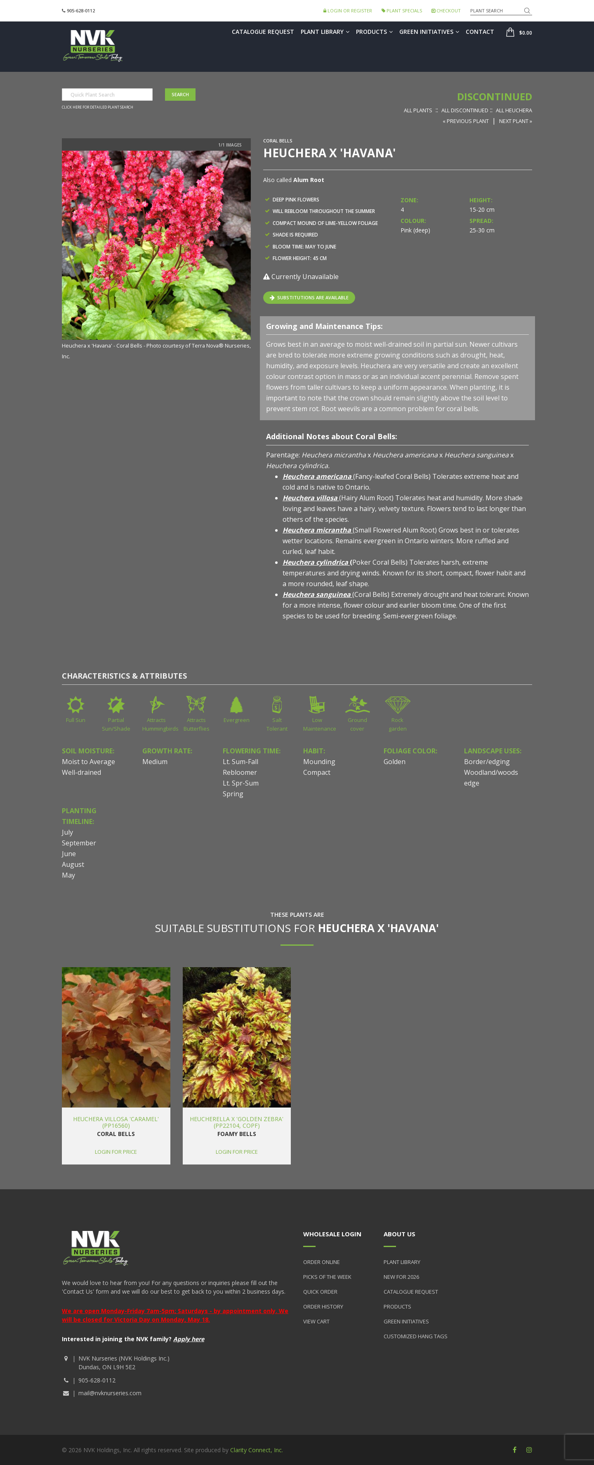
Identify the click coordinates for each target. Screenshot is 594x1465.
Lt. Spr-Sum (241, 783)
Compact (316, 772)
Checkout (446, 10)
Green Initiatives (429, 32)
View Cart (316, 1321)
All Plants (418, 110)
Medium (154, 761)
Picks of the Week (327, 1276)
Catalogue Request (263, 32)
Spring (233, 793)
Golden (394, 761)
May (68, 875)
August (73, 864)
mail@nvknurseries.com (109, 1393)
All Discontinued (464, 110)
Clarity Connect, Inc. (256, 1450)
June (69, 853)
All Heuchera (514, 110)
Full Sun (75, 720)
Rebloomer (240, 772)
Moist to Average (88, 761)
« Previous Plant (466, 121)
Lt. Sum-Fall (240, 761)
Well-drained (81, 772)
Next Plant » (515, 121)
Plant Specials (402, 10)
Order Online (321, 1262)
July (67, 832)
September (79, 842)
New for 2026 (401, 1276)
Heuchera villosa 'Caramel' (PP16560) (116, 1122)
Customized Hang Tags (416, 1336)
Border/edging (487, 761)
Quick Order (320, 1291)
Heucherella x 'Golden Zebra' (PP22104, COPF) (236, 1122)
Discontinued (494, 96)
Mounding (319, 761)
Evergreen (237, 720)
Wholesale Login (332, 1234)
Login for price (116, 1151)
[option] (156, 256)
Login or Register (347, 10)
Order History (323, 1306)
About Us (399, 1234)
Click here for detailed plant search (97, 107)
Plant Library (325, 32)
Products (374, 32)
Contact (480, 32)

+---+

- Exercise brief
Put every line of the items above into a Markdown table with two columns, No. and Text, numbering the rows and skipping blank lines. Leave the pictures out.

- Answer to this exercise
| No. | Text |
|---|---|
| 1 | Identify the click coordinates for each target. Screenshot is 594x1465. |
| 2 | Lt. Spr-Sum (241, 783) |
| 3 | Compact (316, 772) |
| 4 | Checkout (446, 10) |
| 5 | Green Initiatives (429, 32) |
| 6 | View Cart (316, 1321) |
| 7 | All Plants (418, 110) |
| 8 | Medium (154, 761) |
| 9 | Picks of the Week (327, 1276) |
| 10 | Catalogue Request (263, 32) |
| 11 | Spring (233, 793) |
| 12 | Golden (394, 761) |
| 13 | May (68, 875) |
| 14 | August (73, 864) |
| 15 | mail@nvknurseries.com (109, 1393) |
| 16 | All Discontinued (464, 110) |
| 17 | Clarity Connect, Inc. (256, 1450) |
| 18 | June (69, 853) |
| 19 | All Heuchera (514, 110) |
| 20 | Full Sun (75, 720) |
| 21 | Rebloomer (240, 772) |
| 22 | Moist to Average (88, 761) |
| 23 | « Previous Plant (466, 121) |
| 24 | Lt. Sum-Fall (240, 761) |
| 25 | Well-drained (81, 772) |
| 26 | Next Plant » (515, 121) |
| 27 | Plant Specials (402, 10) |
| 28 | Order Online (321, 1262) |
| 29 | July (67, 832) |
| 30 | September (79, 842) |
| 31 | New for 2026 (401, 1276) |
| 32 | Heuchera villosa 'Caramel' (PP16560) (116, 1122) |
| 33 | Customized Hang Tags (416, 1336) |
| 34 | Border/edging (487, 761) |
| 35 | Quick Order (320, 1291) |
| 36 | Heucherella x 'Golden Zebra' (PP22104, COPF) (236, 1122) |
| 37 | Discontinued (494, 96) |
| 38 | Mounding (319, 761) |
| 39 | Evergreen (237, 720) |
| 40 | Wholesale Login (332, 1234) |
| 41 | Login for price (116, 1151) |
| 42 | [option] (156, 256) |
| 43 | Login or Register (347, 10) |
| 44 | Order History (323, 1306) |
| 45 | About Us (399, 1234) |
| 46 | Click here for detailed plant search (97, 107) |
| 47 | Plant Library (325, 32) |
| 48 | Products (374, 32) |
| 49 | Contact (480, 32) |